Rapport annuel 2003/2004 de la Banque européenne d'Investissement BEI

2004/2187(INI)

 La commission a adopté le rapport d'initiative de M. Alain LIPIETZ (Verts/ALE, FR) en réponse au rapport annuel de la Banque européenne d'investissement pour 2003. Le rapport se félicite de l'amélioration générale de la transparence dans l'information mise à la disposition des citoyens, et se réjouit de la qualité des relations nouées entre la BEI et le Parlement.

S'agissant des objectifs de la Banque, les députés invitent la BEI à «poursuivre activement» son appui à la mise en œuvre de la stratégie de Lisbonne et de Göteborg, via le financement des programmes d'infrastructure et de projets de recherche et développement, et en catalysant des fonds publics et privés. La Banque est également priée de donner la priorité au financement des réseaux transeuropéens. Les députés soutiennent la décision d’investir davantage dans le secteur des énergies renouvelables et de développer des prêts aux petites entreprises et demandent à la Banque d'améliorer l'octroi des prêts aux PME dans les pays qui sont à la traîne en ce qui concerne les prêts de la BEI. Ils souhaitent également que la BEI approuve un ensemble de règles précises qui définissent les critères quantitatifs d'évaluation des projets qui lui sont soumis ainsi que l'étude systématique des résultats obtenus de manière à évaluer sa réelle contribution à la stratégie de Lisbonne.

Le rapport demande instamment que les lourdes charges administratives imposées aux PME et aux banques soient réduites, de sorte qu'elles puissent bénéficier davantage du capital du Fonds européen d'investissement. Il invite la Banque à consolider sa vocation de moteur financier de modernisation de l'Union, en particulier par l'aide aux secteurs de haute technologie. Lorsqu’elle intervient en dehors de l’Union, les députés invitent la Banque à préciser les critères de ses interventions au-delà du mandat très général de la Commission.

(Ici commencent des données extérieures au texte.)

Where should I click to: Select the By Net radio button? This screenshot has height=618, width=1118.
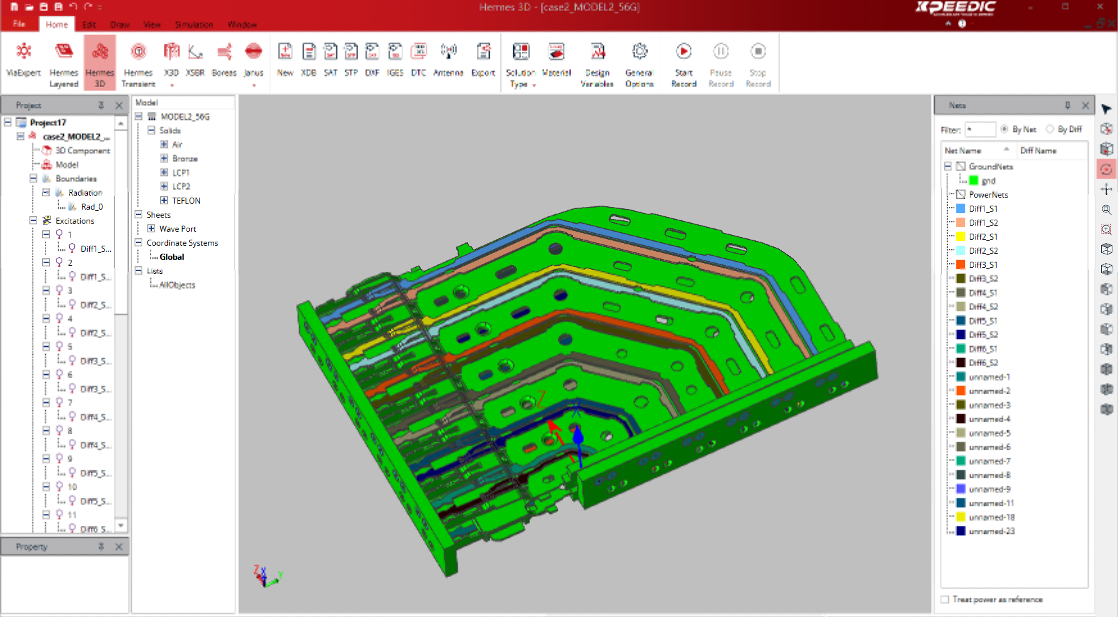click(1002, 129)
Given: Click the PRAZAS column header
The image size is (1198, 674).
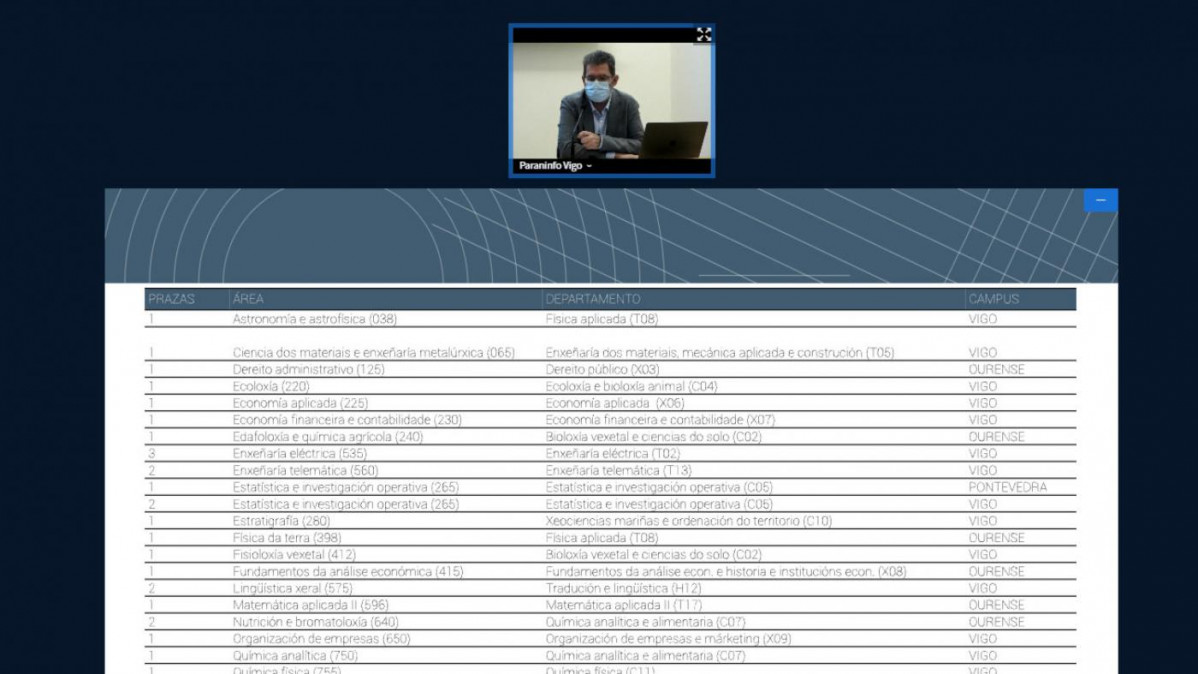Looking at the screenshot, I should click(172, 299).
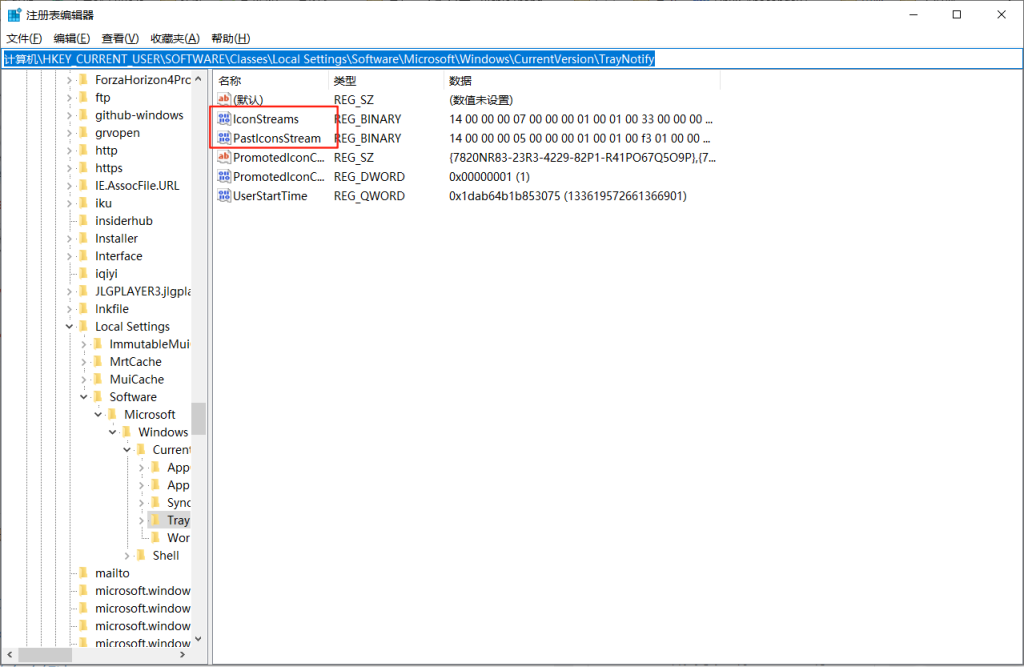The image size is (1024, 667).
Task: Select the MuiCache key in tree
Action: (135, 380)
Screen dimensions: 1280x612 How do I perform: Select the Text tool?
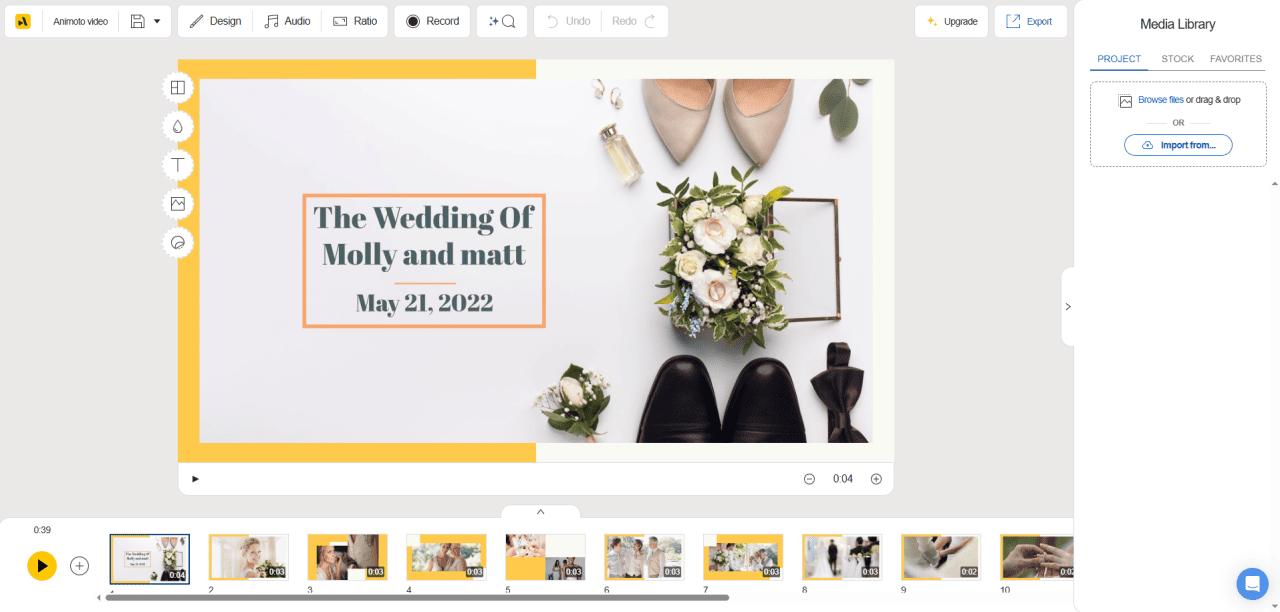178,166

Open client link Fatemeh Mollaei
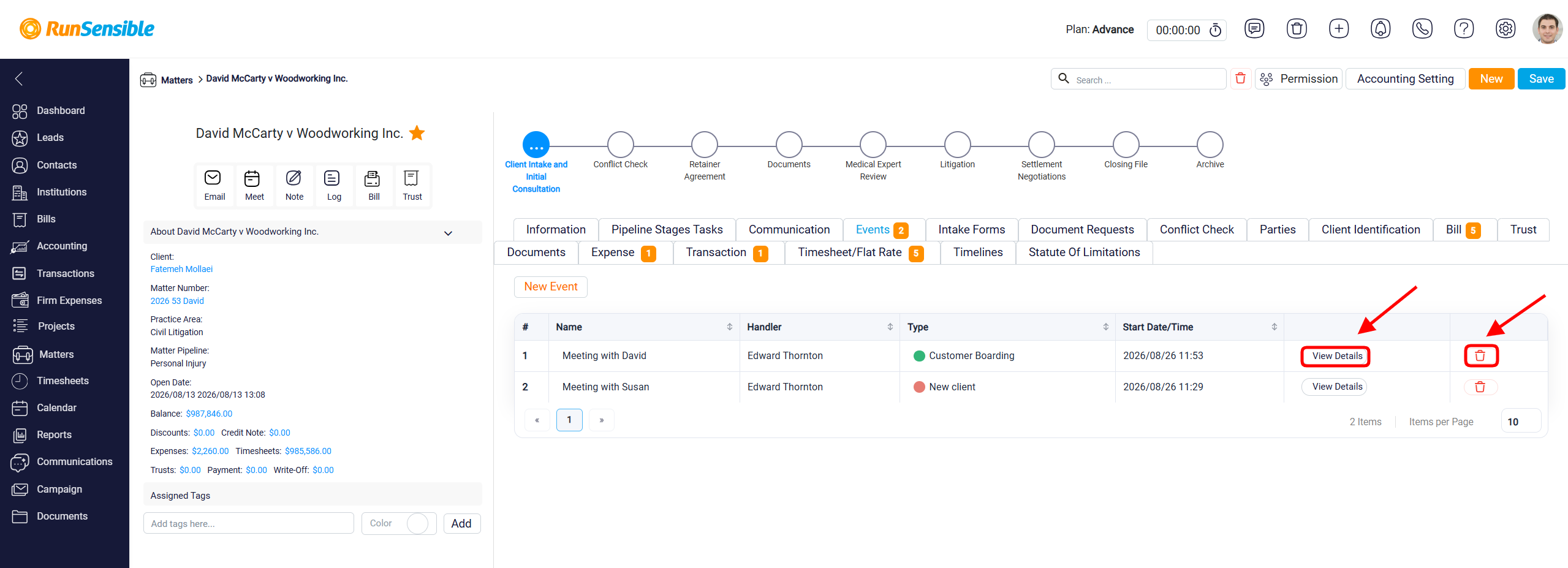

La commission félicite la Banque pour les progrès accomplis dans le dialogue avec le public et les ONG. Elle approuve chaleureusement les propositions sur la transparence adoptées en juin 2004 par le conseil d’administration, mais est préoccupée par les accusations récurrentes portées dans la presse sur de possibles conflits d’intérêts. Elle appelle dès lors la Banque à se doter d’une charte déontologique clarifiant les obligations des membres de sa direction en la matière. Les députés sont également d'avis que le Parlement, parmi d'autres, a un rôle à jouer dans un processus d'évaluation amélioré de la banque.